If there ever could be an existence who watched the astral beasts, a mind beyond reality, capable of seeing their domain and the realm of mortals, thus granting them the needed contrast to see the strangeness which permeated the great beyond, they would see naught but a nigh endless space filled with the grey, stale, mists of mana. For even though the scale of the realm was beyond any mind, it was not endless, it was ever-expanding, just as the material realm it mirrored was, but for it to grow, there had to be an edge. But even in the unchallenged monotony of the astral realm, there were two exceptions. They should not be, yet they were. In the very center of the astral, at the innermost point of the entire plane, there was a glass crack at the very epicenter where the Universe was once born, and the very point where it once split in two, separating the two halves of what should have been a whole. The astral and the material.

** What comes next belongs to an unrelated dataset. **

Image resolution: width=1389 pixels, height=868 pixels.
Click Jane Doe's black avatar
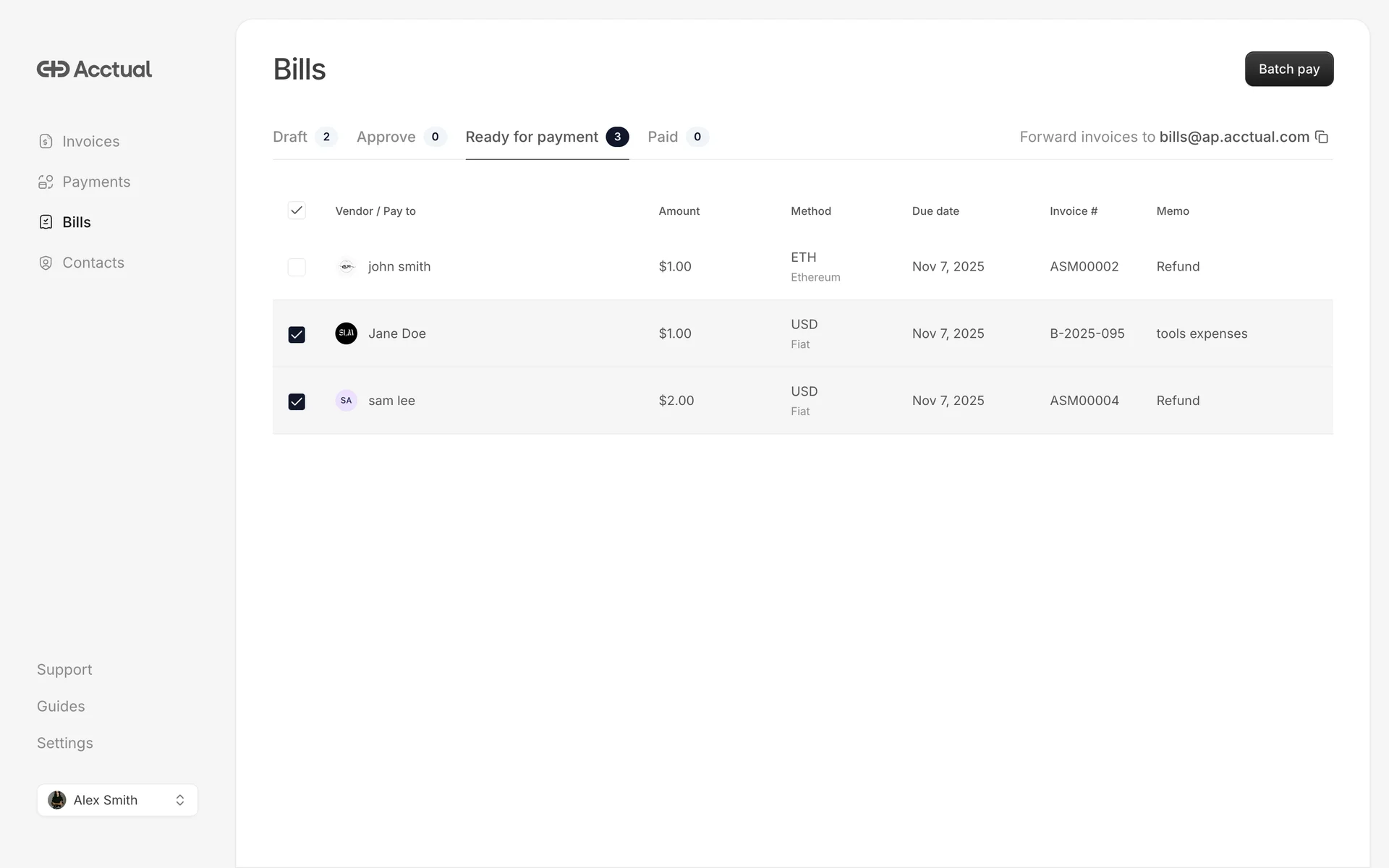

But the glass crack held no importance. It was curious, but not important, for even if the crack allowed sight between the two planes, it was the glass crack for a reason, and nothing could pass through. The true anomaly was the creature that had watched the crack since time immemorial. Not in power, as even though it was the strongest of the beasts of the beyond, that in itself was not truly abnormal. No, the truly abnormal characteristic it possessed was its age. The other creatures were always young, for they, along with all else in the astral, were made of mana, and mana was shaped by desire, and when they needed no food, no water, and when there was nothing to want as everything was the same, any creatures would quickly disperse once more with no will to stay.

But it had desire. From the moment of its inception into the astral as the first creature to be formed, born in the fraction of a moment when the universe and its two planes were but specs of dust, almost no larger than it was, in the endless void that the universe would soon invade and conquer, it had seen the material world through the glass crack. From its first glance, it had been entranced by material. Not by the natural wonders of life, not by the stark landscapes of newly born planets, not even by the gigantic beauty of galaxies. No, the creatures of the astral were too foreign for that, their minds too far removed from the mortal world to see or recognize its beauty, in fact, the creatures from the realm of mana could not even see the material, for they had no need to in their world of energy. what it could see, what enchanted it for all of time was the intricate and beautiful dance of the energies of the mortal world, the complex weave of the energies interacting with each other through the medium of matter, the endless ways it could move, and the graceful pictures it spun. The stale, unmoving, and unchanging grey mana that surrounded it lost all luster it could ever have to the being. It was not long before worry grew in its mind. What if someone else, someone new were to see this wonder? In its desire for solitude, a being, for the first time, shaped the mana around it, to create a fortress unlike anything seen elsewhere in the astral, a monolithic spherical castle larger than any galaxy in the material realm, its grayscale halls held together with nothing but the will of its creator.

And there it stayed for billions of years, watching with satisfaction as life appeared, pleased with the new level of complexity it brought to the dance of energies. It was content with the existence of material life, until they did something… wrong. They bound the energies. They chained them in small cubes of metal, until they were almost used completely, then… they threw them away. Even when there were still energies trapped within, energies no longer able to participate in the dance, forever trapped in their cube shells. And then it spread, spread across the universe to many, far too many, races. Yet there was nothing to be done. It could only wait.